▶ _Directions_:
1. In the speech on Romania's Senate below, duplicate the stretch from "In choosing the" through "as a result.".
2. Decide whether each statement agrees with the speech on Romania's Senate below, answering yes or no and quoting the words of the speech that settle it: (a) The Senate was dissolved in July 1946. (b) The 2003 revision of the Constitution kept the negotiation committees. (c) The Constituent Assembly of 1990 gave the Senate greater powers than the Chamber of Deputies.

----- Quoted text -----

Thank you, ladies and gentlemen.

Ms Michèle ANDRÉ

Thank you, Ms Orlova. I now call Mr Aristide Roibu, Senator and President of the France-Romania Friendship Group.

Mr Aristide ROIBU (Romania), Senator, President of the France-Romania Friendship Group

Madam Chair, ladies and gentlemen,

It is my pleasure to give you an outline of the role of the Senate in Romania's bicameral parliament.

The debate on bicameralism and the diversity of second chambers in present-day parliamentary systems is of particular interest to all democratic systems in Europe, especially in terms of the way in which social, economic, political and regional interests are represented through the Senate.

The choice of a one- or two-chamber parliamentary system is the outcome of specific historical conditions and circumstances.

After the 1858 Paris Convention, the Romanian principalities held a plebiscite instigated by Prince Alexandru Ioan Cuza, adopting a constitutional "Statute expanding the Paris Convention", which provided for the formation of a new parliamentary chamber alongside the Chamber of Deputies.

This Statute introduced a bicameral legislative system, made up of an elected assembly and a Senate to counterbalance it. A Commission of 1866 placed the bicameral parliament on a modern basis, similar in organisation and workings to comparable institutions in Western Europe.

After World War II, parliament and the entire constitutional system of Romania were restructured, in line with the model of totalitarian government. The Senate was thus dissolved in July 1946.

When the system of power was replaced in December 1989 and the new Romanian Constitution was adopted in 1991, the country was able to return to its tradition of a bicameral parliament that was truly representative and consistent with rule-of-law standards.

In choosing the bicameral formula, the Constituent Assembly of 1990 saw fit to introduce a system of complete equality between the powers of the two chambers. This equality got in the way of an efficient legislative process and the passing of some laws became slow or impossible as a result.

In 2003 the 1991 Constitution was therefore revised to differentiate between the respective powers of the Chamber of Deputies and the Senate. Under the revised Constitution, the negotiation committees were abolished, and the two chambers have since been able to pass laws efficiently and sufficiently quickly.

----- Data shown -----

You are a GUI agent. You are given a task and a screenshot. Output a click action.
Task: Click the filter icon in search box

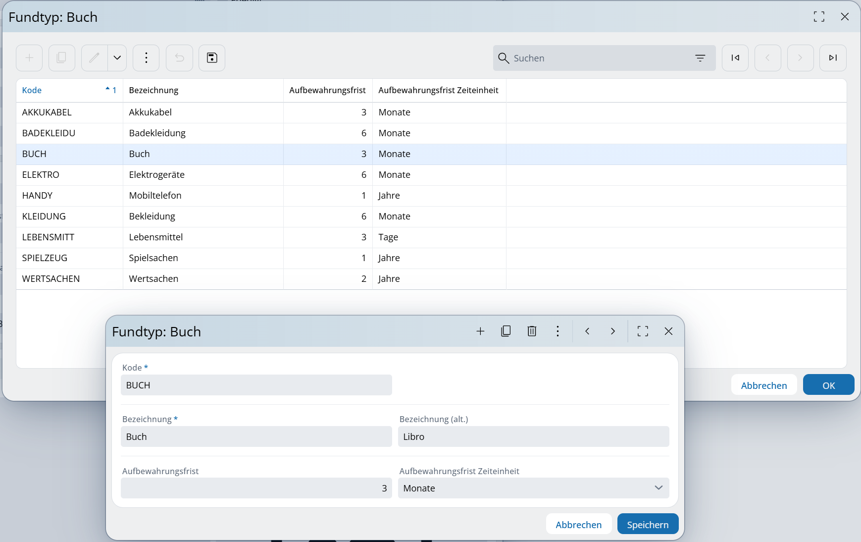click(700, 58)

-----

▶ _Complete answers_:
1.
In choosing the bicameral formula, the Constituent Assembly of 1990 saw fit to introduce a system of complete equality between the powers of the two chambers. This equality got in the way of an efficient legislative process and the passing of some laws became slow or impossible as a result.

2.
(a) Yes: "The Senate was thus dissolved in July 1946."
(b) No: "the negotiation committees were abolished"
(c) No: "a system of complete equality between the powers of the two chambers"